In this phase, you get to eat plenty of natural sugars (found in complex carbohydrates and high-glycemic fruit and vegetables) to stimulate the endorphins in your brain and help pull your body out of an adrenal crisis.
“However, we keep our protein and fat intake very low, as getting energy out of them requires a lot of effort,” she adds.
Food List: Sweet potato, kale, pineapples, cherries, mangos, brown rice, spelt pretzels, corned beef
DAY 3&4: Phase 2
HIGH PROTEIN + LOW CARB + LOW FAT = UNLOCK FAT STORES
Here, the focus is on lean proteins and high fibre vegetables that will push your metabolism to lay down muscle and access fat for fuel.
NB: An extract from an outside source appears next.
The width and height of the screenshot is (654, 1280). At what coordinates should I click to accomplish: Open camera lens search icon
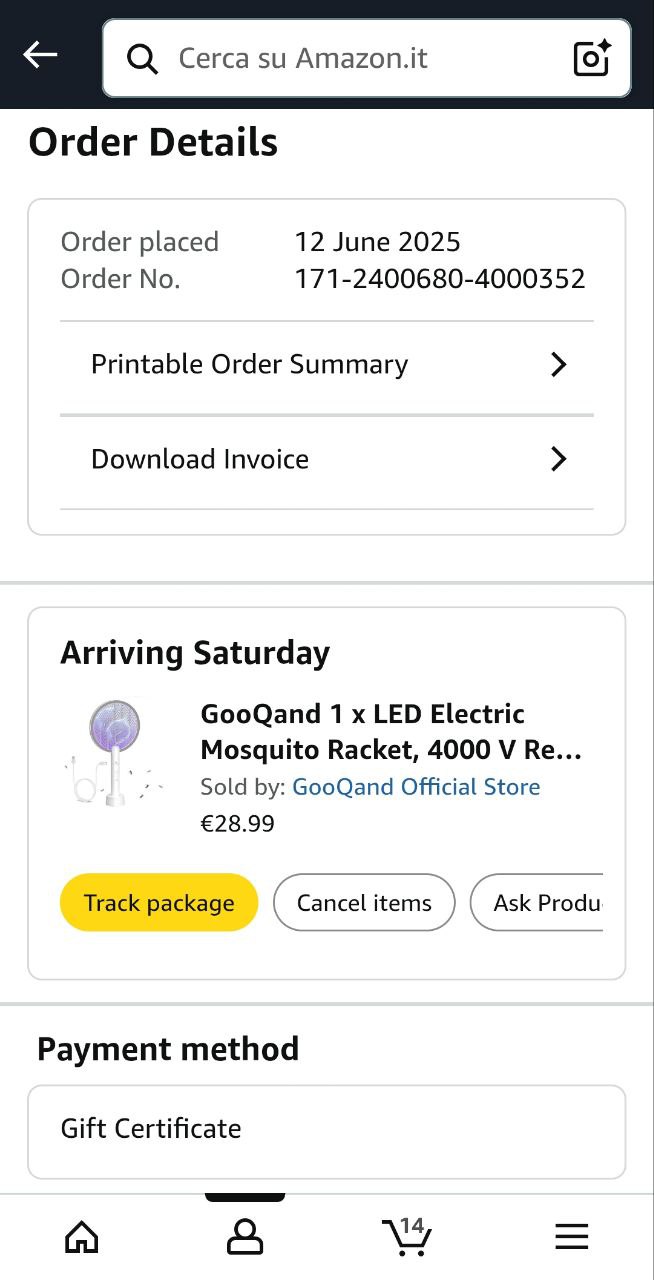592,59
“Muscle is built from amino acids, which come from the breakdown of consumed protein. But in order to metabolize protein in the first place, your body needs the nutrients from fat,” says Pomroy.
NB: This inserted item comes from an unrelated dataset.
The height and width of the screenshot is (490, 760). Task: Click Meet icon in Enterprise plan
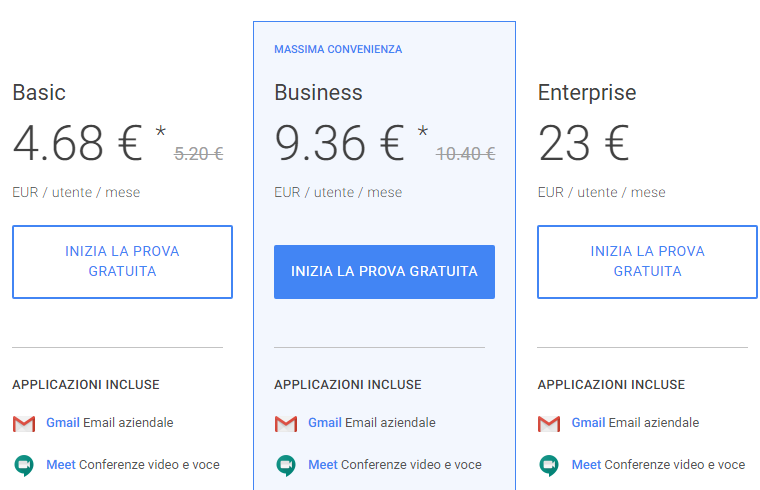pos(549,465)
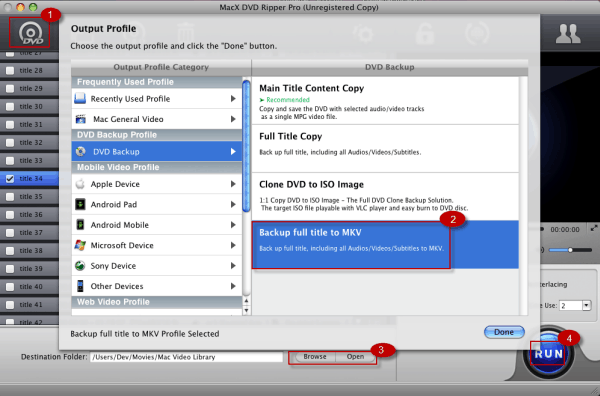The width and height of the screenshot is (600, 396).
Task: Adjust the volume slider handle
Action: pyautogui.click(x=570, y=250)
And assuming we provided very little of it in phase one, the only place to go is your own fat stores.
“Many high protein diets cause your body to become very acidic, which can trigger inflammation, bad digestion and pain. So we balance that with tons of alkalizing vegetables to regulate the body’s PH and make the protein easier to digest,” she adds.
Food List: Asparagus, oysters, chicken, salmon, egg whites, Tabasco, lemons, raw cacao powder.
DAY 5-7: Phase 3
UNLEASH THE BURN: HIGH FAT+ LOW CARB +LOW PROTEIN = THE BURN
“All week, we’ve been supplying our bodies with nutrients from carbs, green vegetables and lean protein and in the absence of dietary fat, the body has turned to its own stores in order to build muscle. We now make the fats really high because ironically, eating fat after not eating it for a few days makes you burn it like crazy. This is an intense phase in the sense that we’re asking our body to be super efficient at converting fat into fuel,” explains Pomroy.
This is why we then go right back to phase one, where nutrients from food are once again easy to access. Repeat this three-phase cycle for 28 days.
Food List: Avocados, coconut, cranberries, eggs, pistachios, olive oil, pecans, hummus.